-------- RECORD EXCERPTS
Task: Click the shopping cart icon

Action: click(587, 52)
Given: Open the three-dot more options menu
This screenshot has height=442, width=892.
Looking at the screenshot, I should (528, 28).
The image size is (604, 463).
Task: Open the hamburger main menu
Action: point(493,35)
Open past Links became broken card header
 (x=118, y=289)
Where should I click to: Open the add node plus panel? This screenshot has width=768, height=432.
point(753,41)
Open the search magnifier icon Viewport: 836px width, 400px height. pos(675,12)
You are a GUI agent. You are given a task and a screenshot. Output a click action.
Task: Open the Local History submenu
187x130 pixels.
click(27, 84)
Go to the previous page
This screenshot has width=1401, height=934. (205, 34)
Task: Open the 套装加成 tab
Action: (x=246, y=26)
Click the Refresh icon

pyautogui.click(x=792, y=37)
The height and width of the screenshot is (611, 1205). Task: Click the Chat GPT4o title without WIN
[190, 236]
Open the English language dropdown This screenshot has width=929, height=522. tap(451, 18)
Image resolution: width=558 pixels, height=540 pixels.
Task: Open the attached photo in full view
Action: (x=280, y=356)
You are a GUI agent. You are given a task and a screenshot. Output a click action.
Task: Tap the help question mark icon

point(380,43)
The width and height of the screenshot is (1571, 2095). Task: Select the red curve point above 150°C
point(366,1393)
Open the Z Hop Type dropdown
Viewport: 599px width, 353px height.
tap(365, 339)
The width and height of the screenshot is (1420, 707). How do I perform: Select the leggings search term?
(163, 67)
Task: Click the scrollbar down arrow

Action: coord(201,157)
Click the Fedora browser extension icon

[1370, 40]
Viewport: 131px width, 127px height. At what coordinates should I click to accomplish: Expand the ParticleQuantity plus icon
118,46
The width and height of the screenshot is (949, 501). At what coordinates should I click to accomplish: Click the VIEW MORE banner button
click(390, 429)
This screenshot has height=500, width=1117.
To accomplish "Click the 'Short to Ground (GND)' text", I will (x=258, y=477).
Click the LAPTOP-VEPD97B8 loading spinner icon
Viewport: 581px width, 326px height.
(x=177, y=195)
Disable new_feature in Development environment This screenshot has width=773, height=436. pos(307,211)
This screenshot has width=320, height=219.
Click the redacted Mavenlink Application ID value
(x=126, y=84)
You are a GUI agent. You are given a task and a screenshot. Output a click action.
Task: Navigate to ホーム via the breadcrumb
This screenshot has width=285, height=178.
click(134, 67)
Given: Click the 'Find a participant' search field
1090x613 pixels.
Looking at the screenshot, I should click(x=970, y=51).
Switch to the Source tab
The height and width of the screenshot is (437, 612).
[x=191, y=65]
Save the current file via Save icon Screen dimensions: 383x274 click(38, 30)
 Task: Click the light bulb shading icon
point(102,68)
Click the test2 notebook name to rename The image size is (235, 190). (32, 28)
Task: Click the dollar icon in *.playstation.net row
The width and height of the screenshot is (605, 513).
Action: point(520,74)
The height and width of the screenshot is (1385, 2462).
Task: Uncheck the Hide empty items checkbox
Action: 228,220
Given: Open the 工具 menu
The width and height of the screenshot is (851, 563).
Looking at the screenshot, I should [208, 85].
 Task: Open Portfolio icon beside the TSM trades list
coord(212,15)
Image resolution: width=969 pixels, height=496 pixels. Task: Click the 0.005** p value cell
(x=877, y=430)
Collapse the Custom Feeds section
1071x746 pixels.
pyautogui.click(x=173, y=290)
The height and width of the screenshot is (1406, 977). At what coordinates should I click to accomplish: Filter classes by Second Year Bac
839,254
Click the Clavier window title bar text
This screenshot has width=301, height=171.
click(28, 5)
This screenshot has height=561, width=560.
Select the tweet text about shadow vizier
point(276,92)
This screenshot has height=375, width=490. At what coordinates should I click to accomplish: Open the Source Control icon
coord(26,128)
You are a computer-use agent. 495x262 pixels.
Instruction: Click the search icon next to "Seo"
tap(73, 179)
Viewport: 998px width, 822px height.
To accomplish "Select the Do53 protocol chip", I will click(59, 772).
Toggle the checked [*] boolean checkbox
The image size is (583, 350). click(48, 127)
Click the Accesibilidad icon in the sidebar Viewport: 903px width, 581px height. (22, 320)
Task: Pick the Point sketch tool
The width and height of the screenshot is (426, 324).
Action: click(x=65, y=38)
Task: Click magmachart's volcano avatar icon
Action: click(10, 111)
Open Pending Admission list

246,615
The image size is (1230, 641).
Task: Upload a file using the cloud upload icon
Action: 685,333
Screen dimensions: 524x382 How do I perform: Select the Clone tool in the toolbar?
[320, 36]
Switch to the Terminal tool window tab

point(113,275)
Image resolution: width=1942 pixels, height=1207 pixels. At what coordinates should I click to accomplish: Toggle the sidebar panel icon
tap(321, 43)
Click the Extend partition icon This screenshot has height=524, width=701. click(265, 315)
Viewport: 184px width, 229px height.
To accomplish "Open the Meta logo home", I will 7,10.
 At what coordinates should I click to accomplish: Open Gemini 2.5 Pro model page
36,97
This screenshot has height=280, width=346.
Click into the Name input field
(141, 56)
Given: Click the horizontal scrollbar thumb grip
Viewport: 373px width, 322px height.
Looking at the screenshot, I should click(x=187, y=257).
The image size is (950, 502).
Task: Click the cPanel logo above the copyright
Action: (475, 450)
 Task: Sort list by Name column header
----------------
GIVEN TASK: Write out every one of the items above, line for line, exactly as they appear.

RESPONSE TO THIS TASK:
Task: Click the shopping cart icon

Action: click(587, 52)
Given: Open the three-dot more options menu
This screenshot has height=442, width=892.
Looking at the screenshot, I should (528, 28).
The image size is (604, 463).
Task: Open the hamburger main menu
Action: point(493,35)
Open past Links became broken card header
 (x=118, y=289)
Where should I click to: Open the add node plus panel? This screenshot has width=768, height=432.
point(753,41)
Open the search magnifier icon Viewport: 836px width, 400px height. pos(675,12)
You are a GUI agent. You are given a task and a screenshot. Output a click action.
Task: Open the Local History submenu
187x130 pixels.
click(27, 84)
Go to the previous page
This screenshot has width=1401, height=934. (205, 34)
Task: Open the 套装加成 tab
Action: (x=246, y=26)
Click the Refresh icon

pyautogui.click(x=792, y=37)
The height and width of the screenshot is (611, 1205). Task: Click the Chat GPT4o title without WIN
[190, 236]
Open the English language dropdown This screenshot has width=929, height=522. tap(451, 18)
Image resolution: width=558 pixels, height=540 pixels.
Task: Open the attached photo in full view
Action: (x=280, y=356)
You are a GUI agent. You are given a task and a screenshot. Output a click action.
Task: Tap the help question mark icon

point(380,43)
The width and height of the screenshot is (1571, 2095). Task: Select the red curve point above 150°C
point(366,1393)
Open the Z Hop Type dropdown
Viewport: 599px width, 353px height.
tap(365, 339)
The width and height of the screenshot is (1420, 707). How do I perform: Select the leggings search term?
(163, 67)
Task: Click the scrollbar down arrow

Action: coord(201,157)
Click the Fedora browser extension icon

[1370, 40]
Viewport: 131px width, 127px height. At what coordinates should I click to accomplish: Expand the ParticleQuantity plus icon
118,46
The width and height of the screenshot is (949, 501). At what coordinates should I click to accomplish: Click the VIEW MORE banner button
click(390, 429)
This screenshot has height=500, width=1117.
To accomplish "Click the 'Short to Ground (GND)' text", I will (x=258, y=477).
Click the LAPTOP-VEPD97B8 loading spinner icon
Viewport: 581px width, 326px height.
(x=177, y=195)
Disable new_feature in Development environment This screenshot has width=773, height=436. pos(307,211)
This screenshot has width=320, height=219.
Click the redacted Mavenlink Application ID value
(x=126, y=84)
You are a GUI agent. You are given a task and a screenshot. Output a click action.
Task: Navigate to ホーム via the breadcrumb
This screenshot has width=285, height=178.
click(134, 67)
Given: Click the 'Find a participant' search field
1090x613 pixels.
Looking at the screenshot, I should click(x=970, y=51).
Switch to the Source tab
The height and width of the screenshot is (437, 612).
[x=191, y=65]
Save the current file via Save icon Screen dimensions: 383x274 click(38, 30)
 Task: Click the light bulb shading icon
point(102,68)
Click the test2 notebook name to rename The image size is (235, 190). (32, 28)
Task: Click the dollar icon in *.playstation.net row
The width and height of the screenshot is (605, 513).
Action: point(520,74)
The height and width of the screenshot is (1385, 2462).
Task: Uncheck the Hide empty items checkbox
Action: 228,220
Given: Open the 工具 menu
The width and height of the screenshot is (851, 563).
Looking at the screenshot, I should [208, 85].
 Task: Open Portfolio icon beside the TSM trades list
coord(212,15)
Image resolution: width=969 pixels, height=496 pixels. Task: Click the 0.005** p value cell
(x=877, y=430)
Collapse the Custom Feeds section
1071x746 pixels.
pyautogui.click(x=173, y=290)
The height and width of the screenshot is (1406, 977). At what coordinates should I click to accomplish: Filter classes by Second Year Bac
839,254
Click the Clavier window title bar text
This screenshot has width=301, height=171.
click(28, 5)
This screenshot has height=561, width=560.
Select the tweet text about shadow vizier
point(276,92)
This screenshot has height=375, width=490. At what coordinates should I click to accomplish: Open the Source Control icon
coord(26,128)
You are a computer-use agent. 495x262 pixels.
Instruction: Click the search icon next to "Seo"
tap(73, 179)
Viewport: 998px width, 822px height.
To accomplish "Select the Do53 protocol chip", I will click(59, 772).
Toggle the checked [*] boolean checkbox
The image size is (583, 350). click(48, 127)
Click the Accesibilidad icon in the sidebar Viewport: 903px width, 581px height. (22, 320)
Task: Pick the Point sketch tool
The width and height of the screenshot is (426, 324).
Action: click(x=65, y=38)
Task: Click magmachart's volcano avatar icon
Action: click(10, 111)
Open Pending Admission list

246,615
The image size is (1230, 641).
Task: Upload a file using the cloud upload icon
Action: 685,333
Screen dimensions: 524x382 How do I perform: Select the Clone tool in the toolbar?
[320, 36]
Switch to the Terminal tool window tab

point(113,275)
Image resolution: width=1942 pixels, height=1207 pixels. At what coordinates should I click to accomplish: Toggle the sidebar panel icon
tap(321, 43)
Click the Extend partition icon This screenshot has height=524, width=701. click(265, 315)
Viewport: 184px width, 229px height.
To accomplish "Open the Meta logo home", I will 7,10.
 At what coordinates should I click to accomplish: Open Gemini 2.5 Pro model page
36,97
This screenshot has height=280, width=346.
Click into the Name input field
(141, 56)
Given: Click the horizontal scrollbar thumb grip
Viewport: 373px width, 322px height.
Looking at the screenshot, I should click(x=187, y=257).
The image size is (950, 502).
Task: Click the cPanel logo above the copyright
Action: (475, 450)
 Task: Sort list by Name column header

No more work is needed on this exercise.